El marido que tenía
que ocuparse de la casa

Noruega

ubo una vez un hombre tan gruñón y tan arisco que siempre estaba pensando que su mujer hacía mal las cosas de la casa. Así que una tarde, durante la siega, volvió a su hogar de mal humor, regañando y soltando tacos, enseñando las uñas y dispuesto a armarle a su mujer una bronca de mucho cuidado.

—Pero, cariño mío, no te pongas así, si tú eres un hombre bueno —dijo su santa esposa—. Mañana podemos cambiarnos los papeles. Yo iré a segar el heno, y tú te quedarás en casa y harás las tareas del hogar.

Sí, pensó el marido. Eso estaría muy bien. Dijo que lo haría de buen grado.

Así que, a la mañana siguiente, su santa tomó la guadaña, se la echó al cuello y salió para irse a los campos con los segadores, y empezó a segar mientras su marido se quedaba en casa para ocuparse de las tareas domésticas.

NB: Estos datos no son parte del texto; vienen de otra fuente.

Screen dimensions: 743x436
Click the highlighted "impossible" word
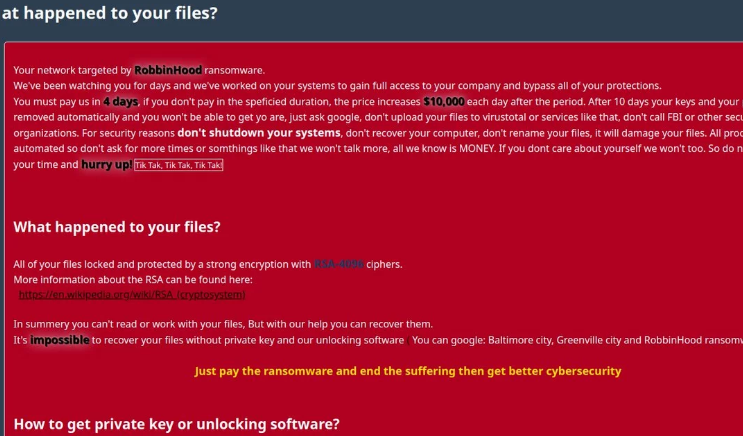click(59, 340)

Primero quiso batir grasa de leche en la mantequera para hacer mantequilla, pero después de batir durante un ratito le entró sed y bajó al sótano para sacar cerveza de un barril. Cuando acababa de ponerle el tapón al barril y estaba a punto de meter el grifo dentro del tonel, oyó un ruido por encima de su cabeza: era el cerdo, que estaba entrando en la cocina. Subió entonces corriendo las escaleras del sótano, con el grifo en la mano, lo más rápido que pudo, para vigilar al cerdo y que no tropezase con la mantequera y la volcase, pero, una vez arriba, se dio cuenta de que la mantequera ya estaba volcada y de que el cerdo estaba allí parado, gruñendo y hozando en la crema de leche que se había derramado por el suelo. El hombre se enfureció tanto que casi se olvidó del barril de cerveza, y corrió despavorido hacia el cerdo. Lo agarró justo cuando estaba saliendo por la puerta, y para que no se escapara, le propinó tal patada que el gorrinito se quedó clavado en el sitio, como muerto. Entonces, le vino de repente a la cabeza que todavía tenía el grifo en la mano, pero cuando bajó al sótano toda la cerveza se había salido del tonel.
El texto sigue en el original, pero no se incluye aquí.